Entries supplied:
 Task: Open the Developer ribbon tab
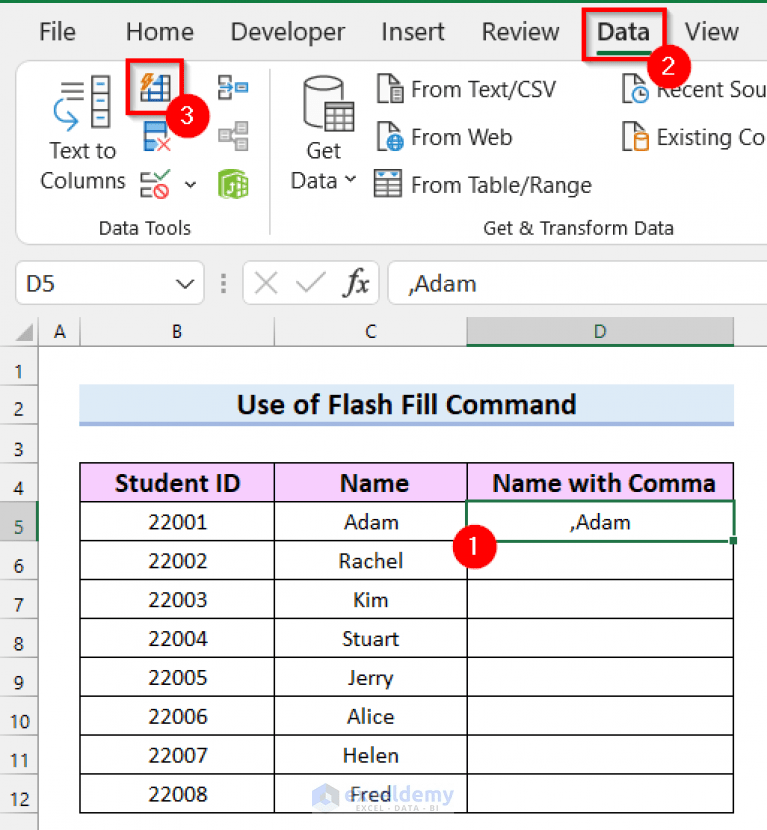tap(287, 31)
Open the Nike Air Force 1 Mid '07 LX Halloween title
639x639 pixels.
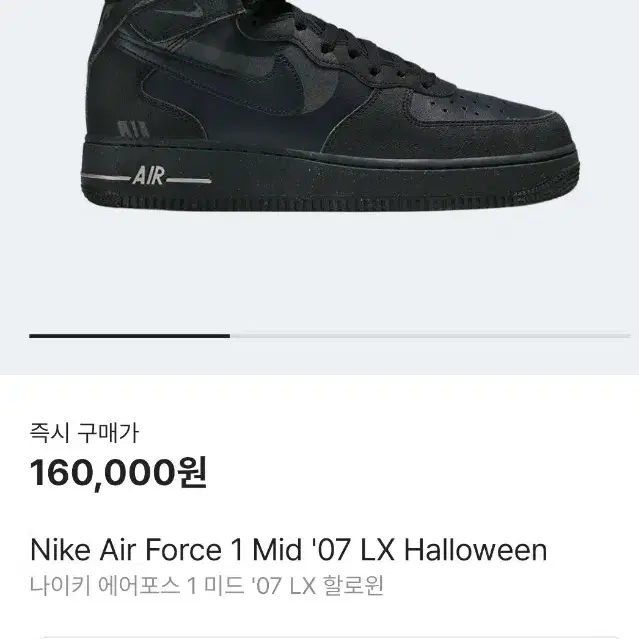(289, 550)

* * *

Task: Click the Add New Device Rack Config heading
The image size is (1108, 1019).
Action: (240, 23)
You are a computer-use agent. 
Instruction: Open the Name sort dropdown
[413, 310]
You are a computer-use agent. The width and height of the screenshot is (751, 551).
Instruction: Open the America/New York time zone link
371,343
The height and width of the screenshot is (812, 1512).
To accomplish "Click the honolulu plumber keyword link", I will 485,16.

Problem details:
Look through the entries above, and wherever a line holds the word "width", copy it.

Exercise answer:
You are a computer-use agent. The width and height of the screenshot is (751, 551).
The height and width of the screenshot is (812, 1512).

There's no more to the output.